[Page excerpt Boundary: Start]

News (USA)

20 red states sue Biden administration for the right to discriminate against trans people

OCT. 8, 2019: Rally for LGBTQ rights outside Supreme Court.
OCT. 8, 2019: Rally for LGBTQ rights outside Supreme Court. Photo: Shutterstock

A coalition of 20 states led by Tennessee sued the Biden administration yesterday because it said it will protect the rights of transgender students to get an education free from discrimination.

The administration has “misconstrued the Supreme Court’s Bostock decision by claiming its prohibition of discrimination applies to locker rooms, showers, and bathrooms under Title IX and Title VII and biological men who identify as women competing in women’s sports,” said Tennessee Attorney General Herbert Slatery III (R) in a statement.

Related: Parents sue Tennessee for discriminating against trans students

President Joe Biden signed two executive orders protecting LGBTQ rights earlier this year. One of them said that federal law that bans sex-based discrimination also bans anti-LGBTQ discrimination, using the reasoning of the Supreme Court’s Bostock v. Clayton Co. decision that said that it’s impossible to, for example, fire a gay employee without taking their sex into account.

[Page excerpt Boundary: End]
[Raw data Boundary: Start]

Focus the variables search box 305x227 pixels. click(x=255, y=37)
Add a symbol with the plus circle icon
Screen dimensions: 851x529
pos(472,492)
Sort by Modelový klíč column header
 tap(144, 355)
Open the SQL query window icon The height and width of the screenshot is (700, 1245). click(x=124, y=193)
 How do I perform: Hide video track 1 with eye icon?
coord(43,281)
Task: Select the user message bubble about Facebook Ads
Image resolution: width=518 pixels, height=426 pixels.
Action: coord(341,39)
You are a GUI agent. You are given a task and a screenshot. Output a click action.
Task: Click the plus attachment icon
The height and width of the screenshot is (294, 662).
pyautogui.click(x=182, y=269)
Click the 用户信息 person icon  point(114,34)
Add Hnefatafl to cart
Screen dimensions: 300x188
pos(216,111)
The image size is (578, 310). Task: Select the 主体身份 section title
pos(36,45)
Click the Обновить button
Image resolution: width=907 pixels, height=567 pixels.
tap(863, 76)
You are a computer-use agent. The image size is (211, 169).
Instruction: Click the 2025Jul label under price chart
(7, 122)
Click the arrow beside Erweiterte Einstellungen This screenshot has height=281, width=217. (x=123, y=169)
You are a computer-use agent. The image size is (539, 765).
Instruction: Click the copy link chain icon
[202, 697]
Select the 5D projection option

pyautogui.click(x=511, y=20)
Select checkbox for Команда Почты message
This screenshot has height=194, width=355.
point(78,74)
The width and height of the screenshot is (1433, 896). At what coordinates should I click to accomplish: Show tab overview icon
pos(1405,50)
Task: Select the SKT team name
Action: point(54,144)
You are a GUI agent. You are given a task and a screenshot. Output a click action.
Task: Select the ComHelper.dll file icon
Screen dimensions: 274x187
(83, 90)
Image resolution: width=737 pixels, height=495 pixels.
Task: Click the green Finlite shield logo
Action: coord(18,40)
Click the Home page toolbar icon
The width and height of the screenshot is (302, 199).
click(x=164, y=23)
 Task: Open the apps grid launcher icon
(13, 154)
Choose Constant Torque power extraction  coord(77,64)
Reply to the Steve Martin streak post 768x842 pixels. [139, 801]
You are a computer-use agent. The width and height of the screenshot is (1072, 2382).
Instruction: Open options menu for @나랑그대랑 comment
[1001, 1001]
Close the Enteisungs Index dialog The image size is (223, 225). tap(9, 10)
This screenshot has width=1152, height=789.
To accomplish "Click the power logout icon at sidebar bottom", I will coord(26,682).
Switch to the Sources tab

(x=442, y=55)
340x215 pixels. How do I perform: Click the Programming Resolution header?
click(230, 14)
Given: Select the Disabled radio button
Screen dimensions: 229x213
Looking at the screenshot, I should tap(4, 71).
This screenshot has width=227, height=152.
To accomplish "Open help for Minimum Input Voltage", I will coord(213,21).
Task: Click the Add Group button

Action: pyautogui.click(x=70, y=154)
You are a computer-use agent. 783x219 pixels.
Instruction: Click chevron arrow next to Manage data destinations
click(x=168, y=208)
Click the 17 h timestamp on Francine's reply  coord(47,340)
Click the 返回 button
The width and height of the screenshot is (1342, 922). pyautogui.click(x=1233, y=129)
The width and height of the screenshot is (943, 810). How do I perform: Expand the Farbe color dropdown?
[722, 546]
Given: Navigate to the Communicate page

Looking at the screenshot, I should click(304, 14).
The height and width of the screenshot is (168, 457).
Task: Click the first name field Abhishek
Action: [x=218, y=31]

[Raw data Boundary: End]

* _Your assignment_: Reproduce the part of the article that begins at the words "20 red states" and stops after the words "free from discrimination.". Work only from the article, not from the records.

* _Exercise response_:
20 red states sue Biden administration for the right to discriminate against trans people

OCT. 8, 2019: Rally for LGBTQ rights outside Supreme Court.
OCT. 8, 2019: Rally for LGBTQ rights outside Supreme Court. Photo: Shutterstock

A coalition of 20 states led by Tennessee sued the Biden administration yesterday because it said it will protect the rights of transgender students to get an education free from discrimination.